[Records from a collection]
-------

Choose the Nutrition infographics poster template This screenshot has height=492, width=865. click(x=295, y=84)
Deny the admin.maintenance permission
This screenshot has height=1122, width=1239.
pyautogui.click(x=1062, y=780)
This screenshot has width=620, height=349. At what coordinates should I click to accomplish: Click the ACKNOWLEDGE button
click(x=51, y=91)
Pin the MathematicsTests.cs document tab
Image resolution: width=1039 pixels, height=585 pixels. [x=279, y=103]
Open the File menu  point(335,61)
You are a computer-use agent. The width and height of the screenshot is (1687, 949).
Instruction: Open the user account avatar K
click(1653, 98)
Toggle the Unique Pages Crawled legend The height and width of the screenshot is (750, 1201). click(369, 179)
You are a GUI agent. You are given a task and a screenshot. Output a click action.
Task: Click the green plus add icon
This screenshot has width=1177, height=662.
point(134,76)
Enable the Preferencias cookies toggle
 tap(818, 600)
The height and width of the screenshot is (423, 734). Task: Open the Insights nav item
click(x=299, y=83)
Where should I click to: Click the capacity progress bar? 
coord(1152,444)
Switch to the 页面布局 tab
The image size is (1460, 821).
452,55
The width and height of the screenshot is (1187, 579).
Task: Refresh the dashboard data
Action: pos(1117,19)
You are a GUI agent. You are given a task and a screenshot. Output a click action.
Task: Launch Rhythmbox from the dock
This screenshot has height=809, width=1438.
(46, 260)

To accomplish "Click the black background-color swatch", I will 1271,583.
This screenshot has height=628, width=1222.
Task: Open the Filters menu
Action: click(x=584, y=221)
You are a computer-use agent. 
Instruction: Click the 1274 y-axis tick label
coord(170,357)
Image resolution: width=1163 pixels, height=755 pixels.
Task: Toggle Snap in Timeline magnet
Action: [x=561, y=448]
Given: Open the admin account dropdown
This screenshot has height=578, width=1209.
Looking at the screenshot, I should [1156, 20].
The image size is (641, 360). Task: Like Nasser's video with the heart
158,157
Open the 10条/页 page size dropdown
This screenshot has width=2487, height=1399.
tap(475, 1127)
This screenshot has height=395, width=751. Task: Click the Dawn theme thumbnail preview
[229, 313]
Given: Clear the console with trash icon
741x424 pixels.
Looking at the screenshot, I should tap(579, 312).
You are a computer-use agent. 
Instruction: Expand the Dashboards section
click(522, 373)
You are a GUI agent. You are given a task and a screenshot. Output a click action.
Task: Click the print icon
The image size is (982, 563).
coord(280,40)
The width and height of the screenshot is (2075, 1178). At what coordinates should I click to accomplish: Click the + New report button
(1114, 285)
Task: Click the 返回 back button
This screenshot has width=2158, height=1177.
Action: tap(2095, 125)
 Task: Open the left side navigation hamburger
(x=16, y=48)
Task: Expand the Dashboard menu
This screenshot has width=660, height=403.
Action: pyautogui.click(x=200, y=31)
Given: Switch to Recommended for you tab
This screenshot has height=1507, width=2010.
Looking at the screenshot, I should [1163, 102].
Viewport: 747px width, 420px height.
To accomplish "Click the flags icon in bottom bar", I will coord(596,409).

-------

In the entries above, find the line with "This screenshot has width=2487, height=1399.", then retype it and every line after it exactly.

This screenshot has width=2487, height=1399.
tap(475, 1127)
This screenshot has height=395, width=751. Task: Click the Dawn theme thumbnail preview
[229, 313]
Given: Clear the console with trash icon
741x424 pixels.
Looking at the screenshot, I should tap(579, 312).
You are a computer-use agent. 
Instruction: Expand the Dashboards section
click(522, 373)
You are a GUI agent. You are given a task and a screenshot. Output a click action.
Task: Click the print icon
The image size is (982, 563).
coord(280,40)
The width and height of the screenshot is (2075, 1178). At what coordinates should I click to accomplish: Click the + New report button
(1114, 285)
Task: Click the 返回 back button
This screenshot has width=2158, height=1177.
Action: tap(2095, 125)
 Task: Open the left side navigation hamburger
(x=16, y=48)
Task: Expand the Dashboard menu
This screenshot has width=660, height=403.
Action: pyautogui.click(x=200, y=31)
Given: Switch to Recommended for you tab
This screenshot has height=1507, width=2010.
Looking at the screenshot, I should [1163, 102].
Viewport: 747px width, 420px height.
To accomplish "Click the flags icon in bottom bar", I will coord(596,409).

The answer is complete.